> _Information shown_
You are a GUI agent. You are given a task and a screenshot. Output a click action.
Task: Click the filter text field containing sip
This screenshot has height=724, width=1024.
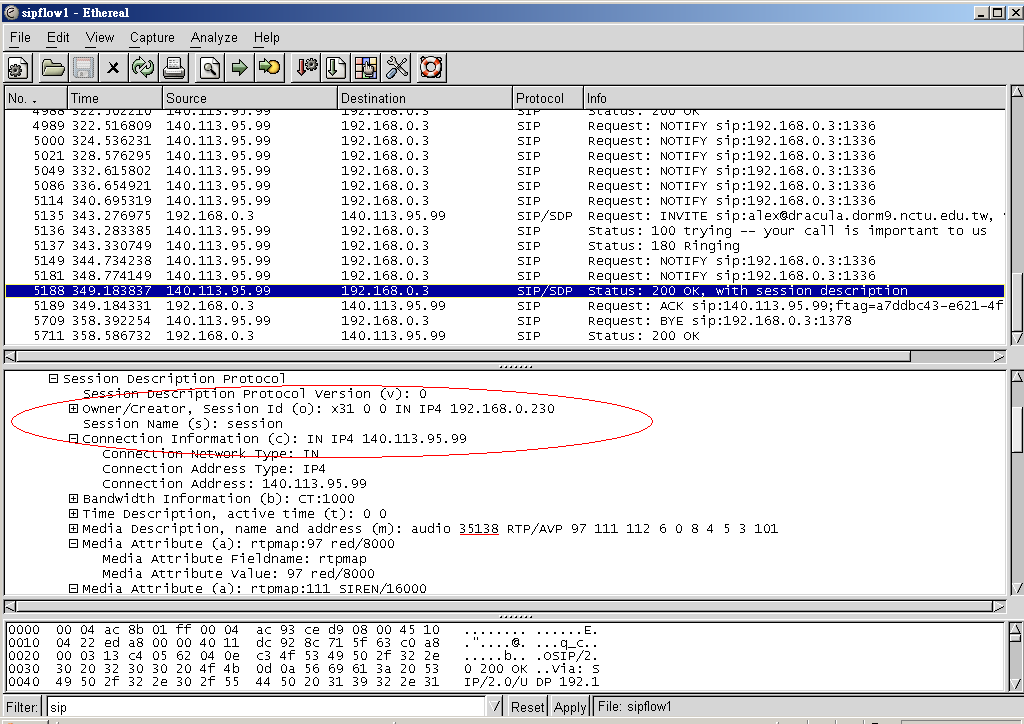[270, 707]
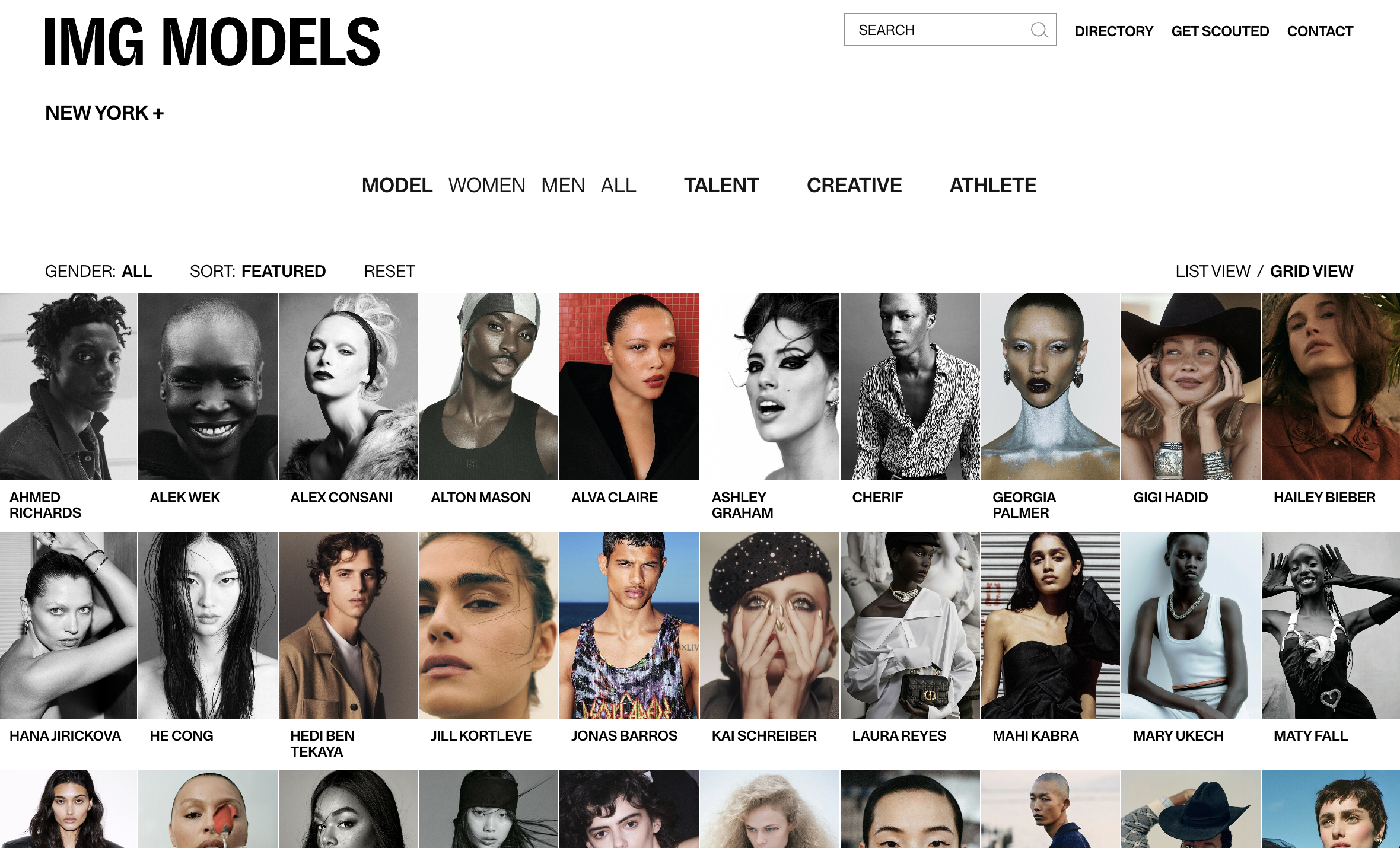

...

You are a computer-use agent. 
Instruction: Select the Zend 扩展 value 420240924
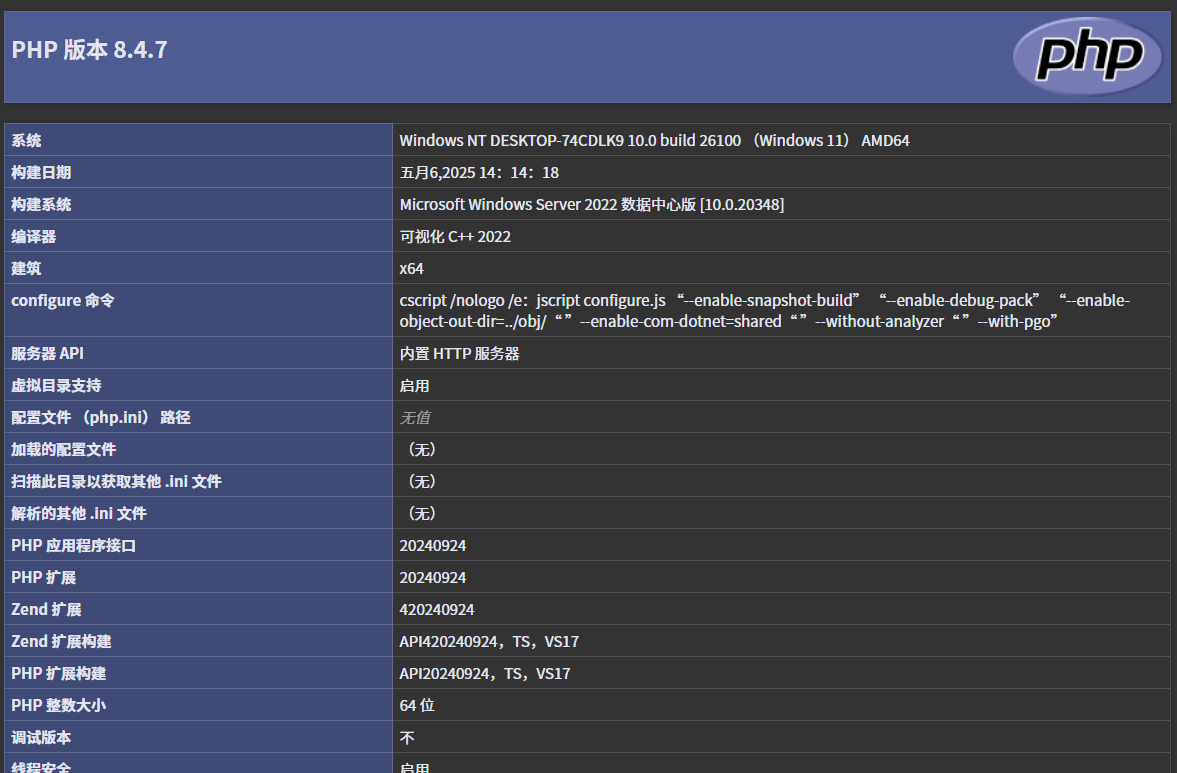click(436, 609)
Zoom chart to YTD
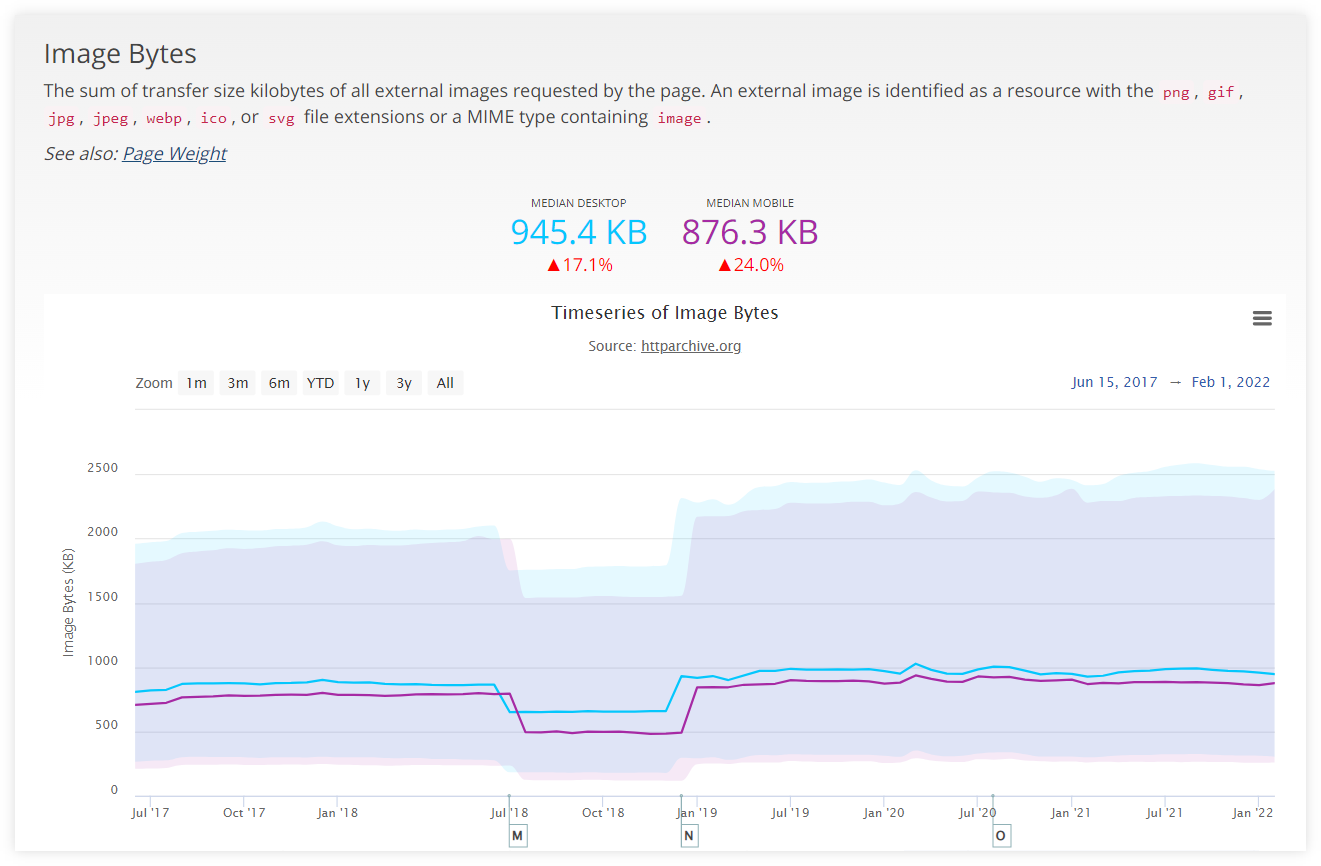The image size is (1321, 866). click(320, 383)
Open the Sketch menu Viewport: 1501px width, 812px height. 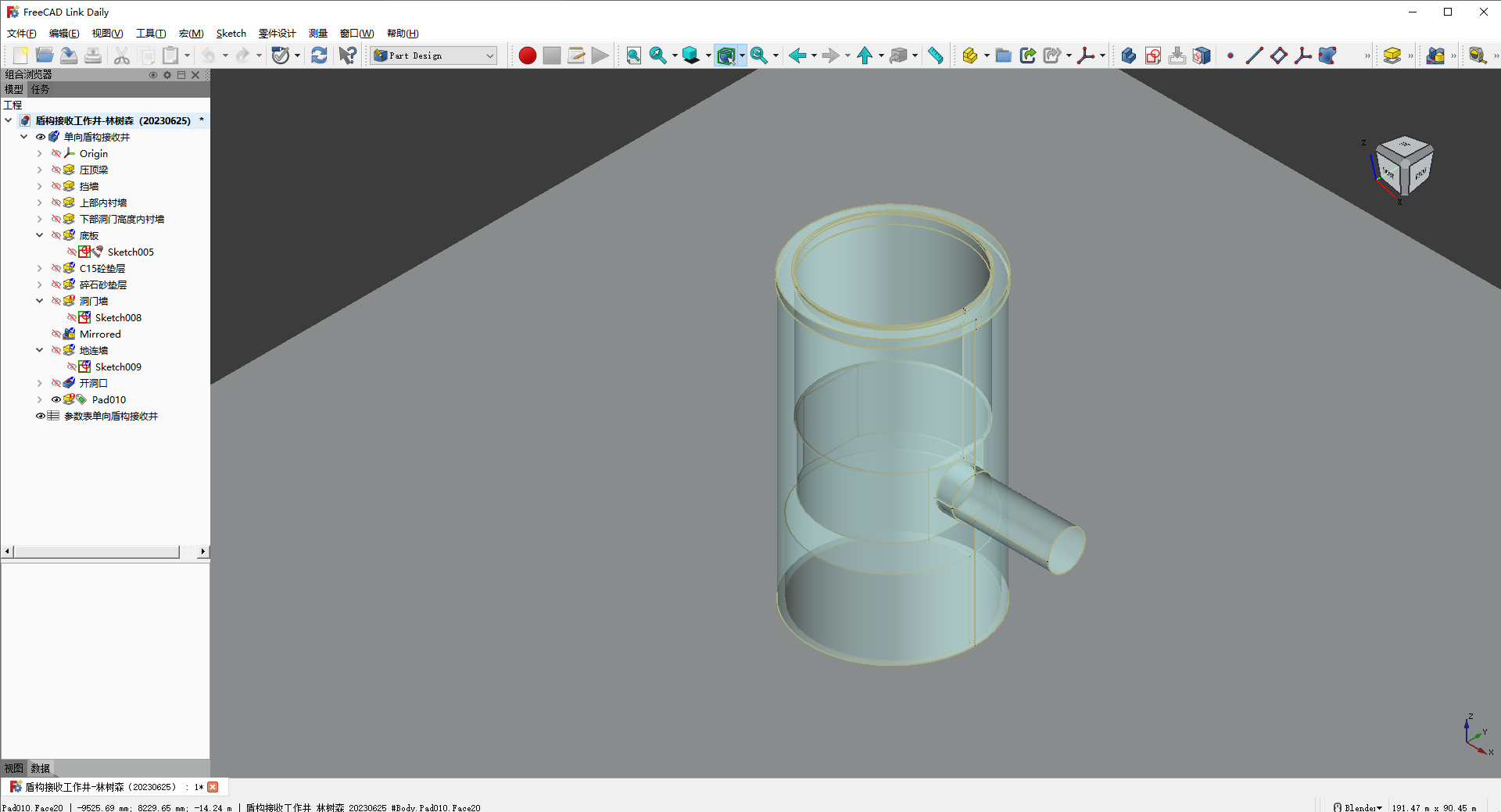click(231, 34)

> _Work instructions_
Look for the word "agent" in the listing above and state how many lines have it; give the number and nothing else.

> _Answer section_
2